# is Zebralight H600Fw Mk II reliable ?! (update: I Bought it :D)



## eaglespeed (Oct 4, 2016)

Dear fellow adventurers. 
I have been looking for a new replacement for my armytek wizard pro v1.5 that busted on me few weeks ago ( its lens got cracked randomly and then after going to a hunting trip it started acting weird) and armytek process of replacement is not very customer friendly unlike companies like Corsair and Kingston who send u UPS to pick things up free of charge, especially in where I live right now where there is no postal service what so ever. anyway.

yesterday I ordered the H600Fw cuz I bought the H602 for my cousin ( I think) for him back in 2014 and he loved it, unfortunately he doesn't have it anymore cuz it got stolen from his home by isis along with nitecore tiny monster that he had, so he only used it maybe for a year or so, I could have ordered the MKIII but Zebralight are running a good discount and I frankly can see any real world beneficial difference for me to pay more and get the MKIII, I'm also in the habit of buying products a little bit later giving companies a chance to fix any issues that appeared in the 1st few months of release. but I would still love to hear from people who already own the h600 mkII and how it's holding up, I take care of my gear maintaince wise but I push them to their limits and I don't want the mkII to bust out like the armytek. 
I also have a another question regarding batteries. 
I own 
2 of EagTac 3400mAh Protected Li-ion 18650
and 2 of Nitecore NL183 18650 Li-Ion 
along with nitecore I4 charger 1st gen.
would this fit and work ok with the MKII I ordered?
thank you all.
waiting for replies


----------



## eaglespeed (Oct 4, 2016)

*Re: is Zebralight H600Fw Mk II reliable ?!*

bump.


----------



## Azhobo (Oct 4, 2016)

*Re: is Zebralight H600Fw Mk II reliable ?!*

I run those same eagtac batteries in mine.

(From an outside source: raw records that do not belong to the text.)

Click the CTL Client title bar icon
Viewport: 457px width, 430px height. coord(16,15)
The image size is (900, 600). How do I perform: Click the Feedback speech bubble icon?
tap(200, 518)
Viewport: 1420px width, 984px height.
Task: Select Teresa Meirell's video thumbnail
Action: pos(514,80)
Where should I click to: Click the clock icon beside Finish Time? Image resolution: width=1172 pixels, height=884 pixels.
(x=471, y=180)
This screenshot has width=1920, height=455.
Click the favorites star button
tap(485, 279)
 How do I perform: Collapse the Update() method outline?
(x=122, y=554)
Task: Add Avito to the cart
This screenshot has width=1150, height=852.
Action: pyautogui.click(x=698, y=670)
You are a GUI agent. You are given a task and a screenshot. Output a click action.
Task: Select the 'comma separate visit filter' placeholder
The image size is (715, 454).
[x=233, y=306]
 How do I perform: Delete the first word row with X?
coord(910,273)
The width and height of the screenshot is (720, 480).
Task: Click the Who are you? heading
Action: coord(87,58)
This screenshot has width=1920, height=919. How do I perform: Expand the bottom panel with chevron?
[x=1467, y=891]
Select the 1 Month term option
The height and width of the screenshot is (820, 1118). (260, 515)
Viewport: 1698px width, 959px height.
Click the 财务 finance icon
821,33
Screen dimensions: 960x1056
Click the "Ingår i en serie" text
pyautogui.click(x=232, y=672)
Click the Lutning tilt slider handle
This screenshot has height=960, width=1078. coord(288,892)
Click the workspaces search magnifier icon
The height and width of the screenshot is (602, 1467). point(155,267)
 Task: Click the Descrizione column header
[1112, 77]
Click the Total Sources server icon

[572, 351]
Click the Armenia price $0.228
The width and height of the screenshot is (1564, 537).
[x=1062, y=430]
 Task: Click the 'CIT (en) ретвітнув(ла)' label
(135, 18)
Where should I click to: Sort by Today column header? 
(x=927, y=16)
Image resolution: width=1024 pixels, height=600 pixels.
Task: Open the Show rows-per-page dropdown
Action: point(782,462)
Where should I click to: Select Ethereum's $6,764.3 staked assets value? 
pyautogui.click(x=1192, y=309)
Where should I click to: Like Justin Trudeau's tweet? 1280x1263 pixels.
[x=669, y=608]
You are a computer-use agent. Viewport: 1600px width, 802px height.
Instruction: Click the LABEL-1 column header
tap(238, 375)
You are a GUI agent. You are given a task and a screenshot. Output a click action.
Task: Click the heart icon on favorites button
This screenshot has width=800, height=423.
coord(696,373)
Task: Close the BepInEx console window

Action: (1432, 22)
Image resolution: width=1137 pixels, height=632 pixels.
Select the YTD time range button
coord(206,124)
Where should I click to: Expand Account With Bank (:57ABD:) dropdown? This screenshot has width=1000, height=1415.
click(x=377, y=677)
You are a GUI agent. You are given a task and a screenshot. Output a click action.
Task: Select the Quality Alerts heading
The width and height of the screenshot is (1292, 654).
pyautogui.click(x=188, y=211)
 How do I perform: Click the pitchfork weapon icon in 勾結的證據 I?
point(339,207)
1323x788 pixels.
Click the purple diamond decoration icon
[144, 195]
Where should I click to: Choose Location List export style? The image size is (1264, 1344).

Any electronic problems I've had with zebralight have occurred in the first 5ish hours of use. I've never had electronic issues with my 4 h600 lights. They've only occurred with new releases. Mechanically, I feel that they are tough for their weight and size. When you handle yours, you'll realize how little aluminum is there. But mine have all survived multiple drops on concrete and rocks. Buy some extra harnesses. They are cheap.


----------



## eaglespeed (Oct 4, 2016)

*Re: is Zebralight H600Fw Mk II reliable ?!*



Azhobo said:


> I run those same eagtac batteries in mine. Any electronic problems I've had with zebralight have occurred in the first 5ish hours of use. I've never had electronic issues with my 4 h600 lights. They've only occurred with new releases. Mechanically, I feel that they are tough for their weight and size. When you handle yours, you'll realize how little aluminum is there. But mine have all survived multiple drops on concrete and rocks. Buy some extra harnesses. They are cheap.


hey! 
thanks for the useful info, dude 4 h600 lights, I'm impressed!! now I'm curious to see them all stacked side by side together and how that would look like , I'm glad u run the same batteries I have, thats a relief! I also took ur advice before hearing it and got the glow at night with a strap thingy. I'm planning to buy another backup headlamp in the future ( after armytek failure ) so I don't end up without a headlamp for work, so if this doesn't fail me I'll buy from zebralight again. and yes about the construction, I fiddle and played with my cousin h602 before and it's extremely lightweight and smaller than the wizard pro, yet it felt classier and smoother, I also noticed that zebralight choice of color hides dents and scratches, wizard pro feels bulkier but it shows wear badly since it's black. I'm glad that they all survived drops even though I don't really drop my gear but I'm worried about it failing electronically and not being able to maintain a mode or a its button stops working. stuff like that. 
for how long have u had the h600? the oldest one u have and how ofter do u use it ?
thank you.


----------



## eh4 (Oct 4, 2016)

*Re: is Zebralight H600Fw Mk II reliable ?!*

My H600W MKII is a couple years old now and it's survived daily pocket carry and a number of pocket to concrete drops, maybe once a month even, I've quit counting. 
The only substantial criticism I've heard is regarding the floody lenses themselves, one forum member had all of his floody lenses crack. It might have been a bad batch, but there was speculation that the sand blasting or whatever created the texture on the inside, may have weakened the glass. You might write to Zebra light and ask them if the floody lenses are as strong, or weaker than the clear ones. 
If they are structurally weaker, it may finally settle the question of whether to get the perfectly balanced compromise EDC as a FW, or go with W and add a textured tape over the lense.


----------



## eaglespeed (Oct 5, 2016)

*Re: is Zebralight H600Fw Mk II reliable ?!*



eh4 said:


> My H600W MKII is a couple years old now and it's survived daily pocket carry and a number of pocket to concrete drops, maybe once a month even, I've quit counting.
> The only substantial criticism I've heard is regarding the floody lenses themselves, one forum member had all of his floody lenses crack. It might have been a bad batch, but there was speculation that the sand blasting or whatever created the texture on the inside, may have weakened the glass. You might write to Zebra light and ask them if the floody lenses are as strong, or weaker than the clear ones.
> If they are structurally weaker, it may finally settle the question of whether to get the perfectly balanced compromise EDC as a FW, or go with W and add a textured tape over the lense.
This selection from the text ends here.